Si toutes les attaques suscitent l'émotion, celles visant délibérémment des enfants sont encore plus marquantes. Et pour cause, ces drames provoquent "un sentiment d'insécurité, d'incrédulité, de stupeur et de sidération dans la population", explique à BFMTV.com Marjorie Sueur, psychologue clinicienne et présidente de l'école française des sciences criminelles (EFSC).

"Ça rappelle que personne n'est en sécurité, même les enfants, que rien n'arrête ces personnes", estime la spécialiste.

"On a du mal à imaginer qu'on peut s'en prendre aux enfants, qu'on puisse leur faire du mal. L'enfant représente l'innocence, l'insouciance, la joie de vivre et la pureté. On heurte encore plus la population", complète Marjorie Sueur.

Pour Mickaël Morlet-Rivelli, expert judiciaire en psychologie près la cour d’appel de Reims et doctorant en psychologie à l’université de Clermont-Auvergne et au centre international de criminologie comparée de Montréal, le facteur de l'âge entre aussi en compte: "Il y a une légitimité par rapport à l'espérance de vie. Par définition, celle des enfants est plus importante que celle des personnes âgées. Ils ont encore tout à vivre", explique-t-il auprès de BFMTV.com.

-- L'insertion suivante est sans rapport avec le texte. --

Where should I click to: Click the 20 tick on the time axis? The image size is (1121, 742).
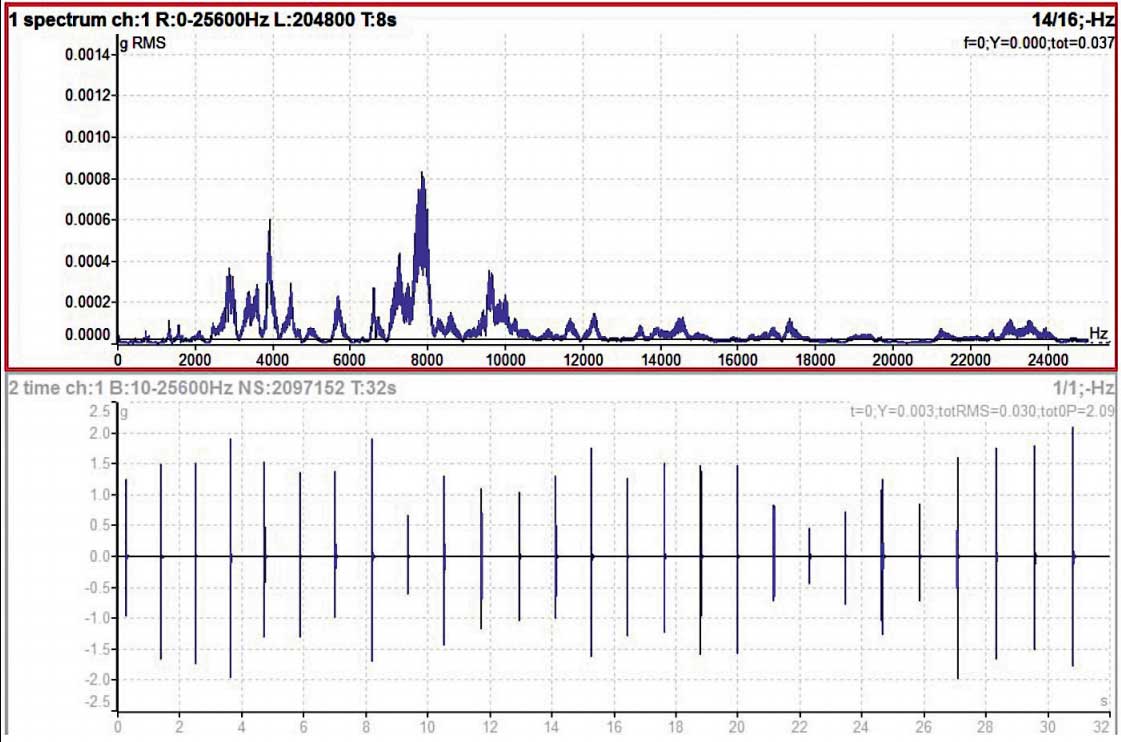tap(737, 727)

Pour l'expert, il s'agit aussi de vulnérabilité: "Que ce soit sur le plan physique ou physiologique, l'enfant est plus fragile, il est moins en capacité de se défendre, il est immature au sens où il n'est pas arrivé à maturité", explique-t-il, évoquant la notion de stratégie de coping, qui désigne l'ensemble des processus qu'une personne interpose entre elle et la situation perçue comme menaçante.

"L'enfant a moins de stratégie de coping, ça le rend vulnérable, il n'a pas d'autres choix que de subir", ajoute Mickaël Morlet-Rivelli.

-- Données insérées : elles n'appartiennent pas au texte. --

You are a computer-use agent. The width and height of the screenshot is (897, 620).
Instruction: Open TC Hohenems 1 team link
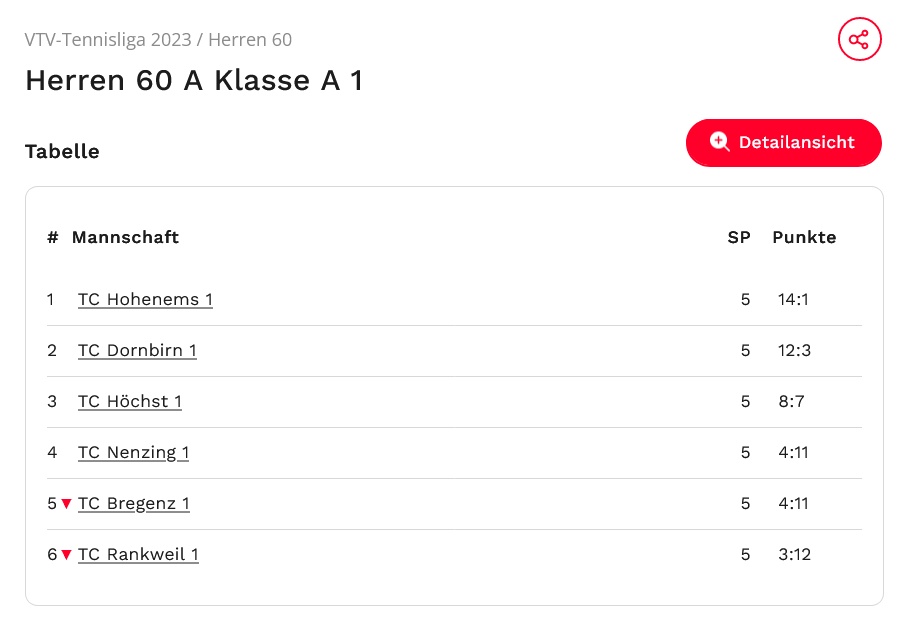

"L'enfant est sacré, on n'y touche pas"

Pour l'adulte, c'est aussi une question de projection, estiment les deux psychologues. "La plupart des gens sont parents ou aspirent à l'être. On est tous plus ou moins en capacité de se projeter, décrypte Mickaël Morlet-Rivelli. Ça provoque un sentiment double: si c'était mon enfant, je ne m'en remettrais jamais et finalement, je suis soulagé que ce ne soit pas le mien".

"Toucher les enfants, c'est toucher le plus de personne possible", complète Marjorie Sueur.

Une fois le choc du drame passé, il y a le besoin de comprendre, poursuit la psychologue: "On prend encore plus en considération l'acte, on penche encore sur la motivation de l'auteur, on a besoin de comprendre pourquoi il s'en est pris aux enfants".

Et la preuve, c'est aussi du côté de la justice qu'on la trouve, rappelle Mickaël Morlet-Rivelli: "Les peines les plus importantes prévues par la loi sont les actes attentatoires sur les enfants. Les normes sociales peuvent changer en fonction des lieux, des époques, des cultures, mais il y en a une qui est universelle: l'enfant est sacré, on n'y touche pas".